:: TASK INPUT ::

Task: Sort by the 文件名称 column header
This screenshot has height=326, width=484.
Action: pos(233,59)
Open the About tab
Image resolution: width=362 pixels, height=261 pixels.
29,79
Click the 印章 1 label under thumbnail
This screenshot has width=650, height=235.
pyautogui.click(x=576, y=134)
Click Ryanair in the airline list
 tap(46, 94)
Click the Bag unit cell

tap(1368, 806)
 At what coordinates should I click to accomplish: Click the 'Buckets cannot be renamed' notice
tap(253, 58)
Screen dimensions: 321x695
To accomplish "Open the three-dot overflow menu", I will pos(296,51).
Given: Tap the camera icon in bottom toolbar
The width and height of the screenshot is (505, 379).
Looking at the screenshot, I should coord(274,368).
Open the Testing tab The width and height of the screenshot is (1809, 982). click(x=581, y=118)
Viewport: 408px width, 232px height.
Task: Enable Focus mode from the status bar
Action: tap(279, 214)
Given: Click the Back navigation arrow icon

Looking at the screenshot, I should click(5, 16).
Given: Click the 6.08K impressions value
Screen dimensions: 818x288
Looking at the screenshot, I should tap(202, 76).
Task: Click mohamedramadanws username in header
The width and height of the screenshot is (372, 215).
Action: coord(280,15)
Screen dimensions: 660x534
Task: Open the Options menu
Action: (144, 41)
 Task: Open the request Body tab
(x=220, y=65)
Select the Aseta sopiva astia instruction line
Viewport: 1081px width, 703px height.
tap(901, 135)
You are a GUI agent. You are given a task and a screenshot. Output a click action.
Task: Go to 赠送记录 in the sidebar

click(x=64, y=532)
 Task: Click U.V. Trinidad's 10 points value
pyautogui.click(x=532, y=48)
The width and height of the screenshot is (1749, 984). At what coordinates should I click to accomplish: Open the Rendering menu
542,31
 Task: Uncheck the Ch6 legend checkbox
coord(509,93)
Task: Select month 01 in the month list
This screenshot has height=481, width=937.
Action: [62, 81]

:::

- **REQUIRED WORK**: All of the data above should be reproduced exactly.

- **SOLUTION FOR THIS PROBLEM**:
Task: Sort by the 文件名称 column header
This screenshot has height=326, width=484.
Action: pos(233,59)
Open the About tab
Image resolution: width=362 pixels, height=261 pixels.
29,79
Click the 印章 1 label under thumbnail
This screenshot has width=650, height=235.
pyautogui.click(x=576, y=134)
Click Ryanair in the airline list
 tap(46, 94)
Click the Bag unit cell

tap(1368, 806)
 At what coordinates should I click to accomplish: Click the 'Buckets cannot be renamed' notice
tap(253, 58)
Screen dimensions: 321x695
To accomplish "Open the three-dot overflow menu", I will pos(296,51).
Given: Tap the camera icon in bottom toolbar
The width and height of the screenshot is (505, 379).
Looking at the screenshot, I should coord(274,368).
Open the Testing tab The width and height of the screenshot is (1809, 982). click(x=581, y=118)
Viewport: 408px width, 232px height.
Task: Enable Focus mode from the status bar
Action: tap(279, 214)
Given: Click the Back navigation arrow icon

Looking at the screenshot, I should click(5, 16).
Given: Click the 6.08K impressions value
Screen dimensions: 818x288
Looking at the screenshot, I should tap(202, 76).
Task: Click mohamedramadanws username in header
The width and height of the screenshot is (372, 215).
Action: coord(280,15)
Screen dimensions: 660x534
Task: Open the Options menu
Action: (144, 41)
 Task: Open the request Body tab
(x=220, y=65)
Select the Aseta sopiva astia instruction line
Viewport: 1081px width, 703px height.
tap(901, 135)
You are a GUI agent. You are given a task and a screenshot. Output a click action.
Task: Go to 赠送记录 in the sidebar

click(x=64, y=532)
 Task: Click U.V. Trinidad's 10 points value
pyautogui.click(x=532, y=48)
The width and height of the screenshot is (1749, 984). At what coordinates should I click to accomplish: Open the Rendering menu
542,31
 Task: Uncheck the Ch6 legend checkbox
coord(509,93)
Task: Select month 01 in the month list
This screenshot has height=481, width=937.
Action: [62, 81]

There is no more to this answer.